═══ Data section

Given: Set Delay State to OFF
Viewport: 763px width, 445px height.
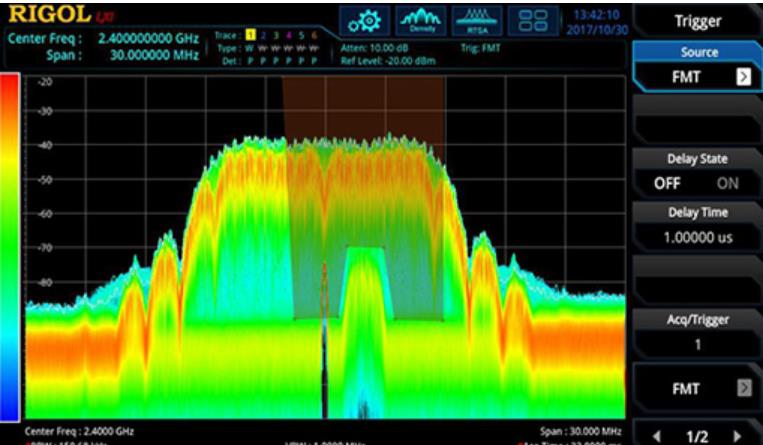Looking at the screenshot, I should click(x=667, y=184).
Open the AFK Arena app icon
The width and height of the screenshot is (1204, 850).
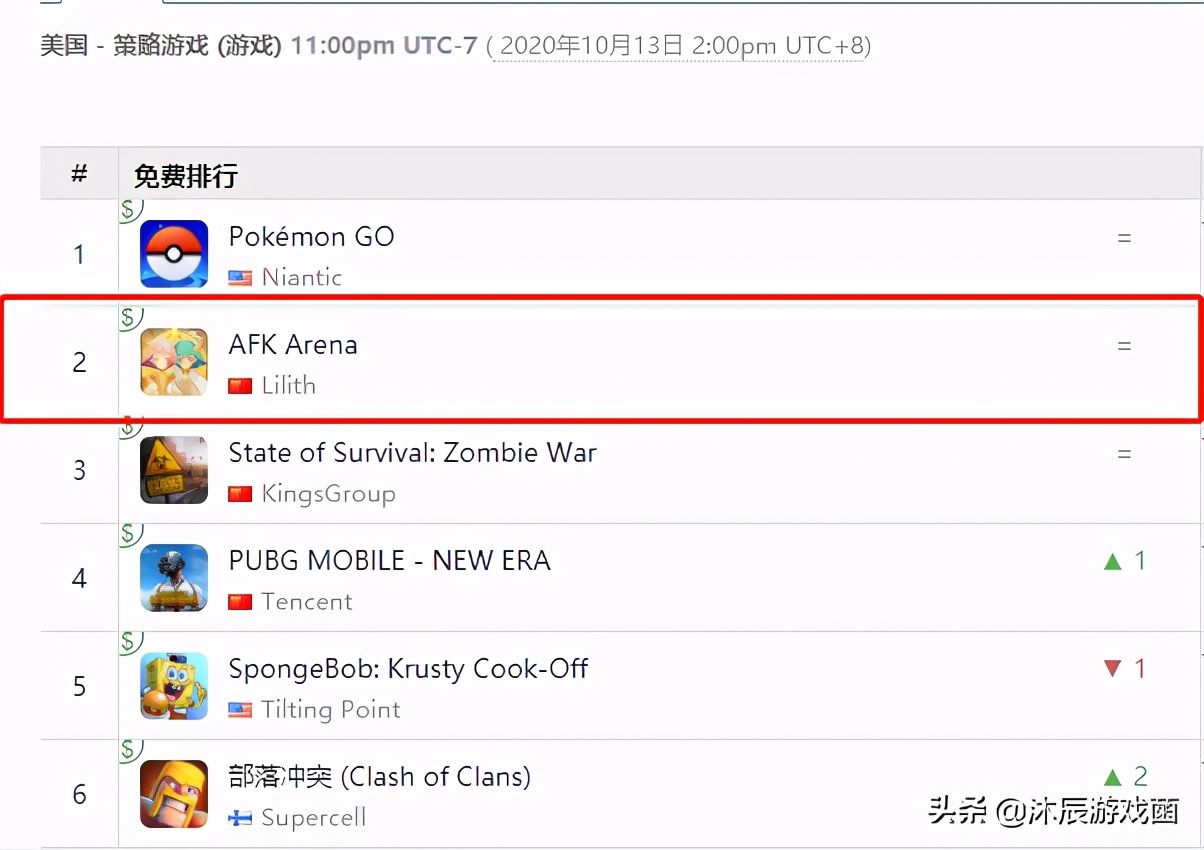tap(174, 362)
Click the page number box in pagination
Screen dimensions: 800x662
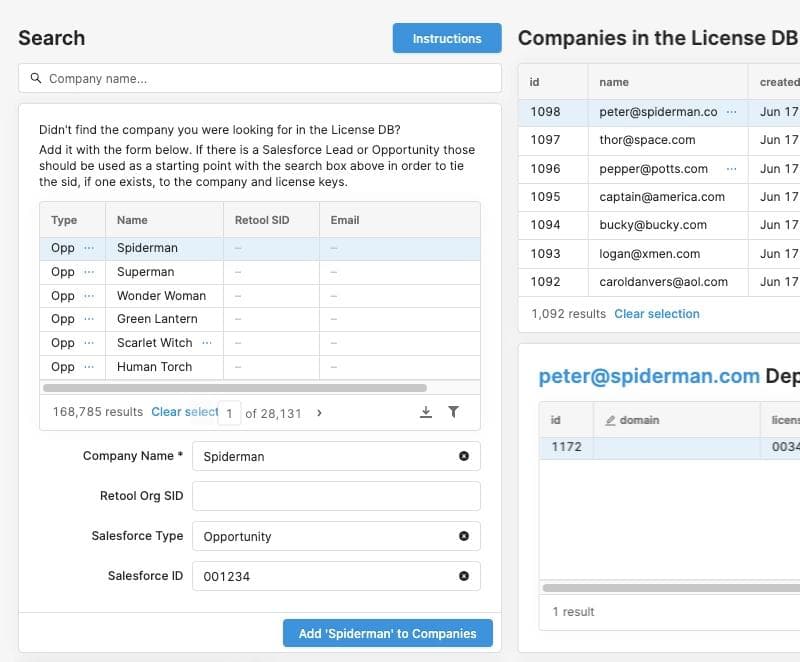(x=229, y=413)
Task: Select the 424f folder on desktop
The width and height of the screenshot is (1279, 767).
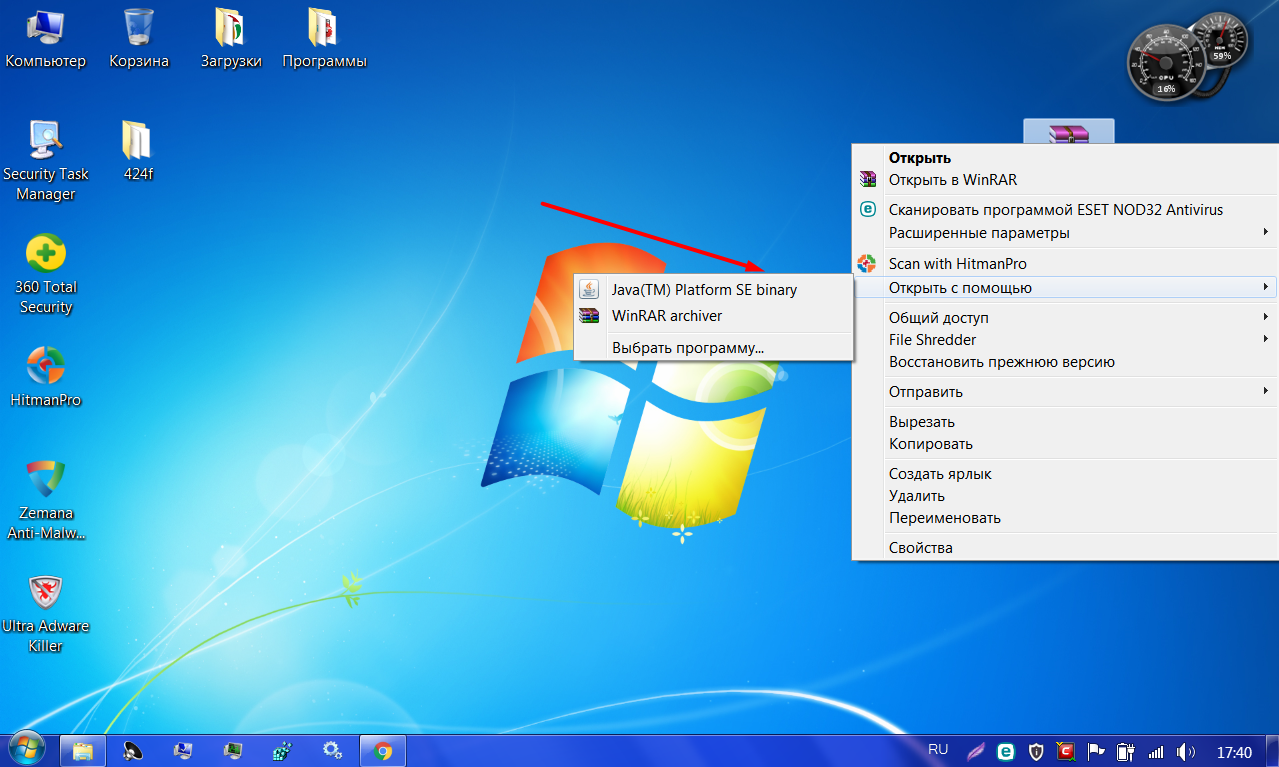Action: 137,141
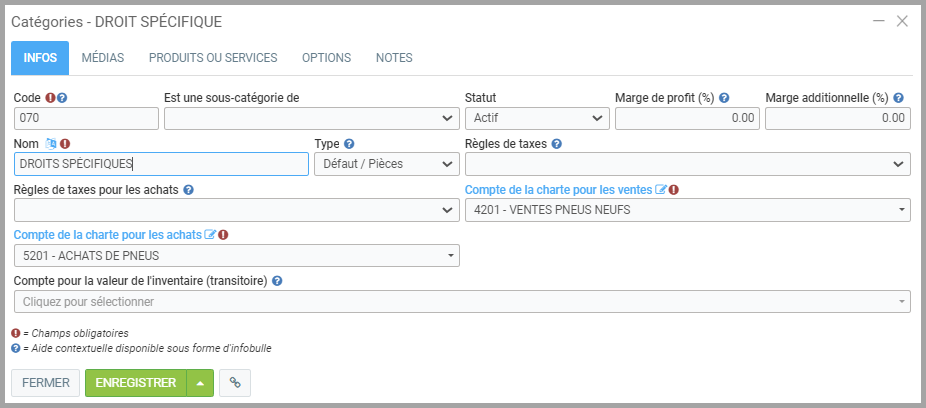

══════

:: Problem requirements ::
Type out each line of the records above exactly, skipping any pictures.

:: Exercise solution ::
Given: Set Delay State to OFF
Viewport: 763px width, 445px height.
Looking at the screenshot, I should click(x=667, y=184).
Open the AFK Arena app icon
The width and height of the screenshot is (1204, 850).
tap(174, 362)
Click the page number box in pagination
Screen dimensions: 800x662
(x=229, y=413)
Task: Select the 424f folder on desktop
The width and height of the screenshot is (1279, 767).
Action: 137,141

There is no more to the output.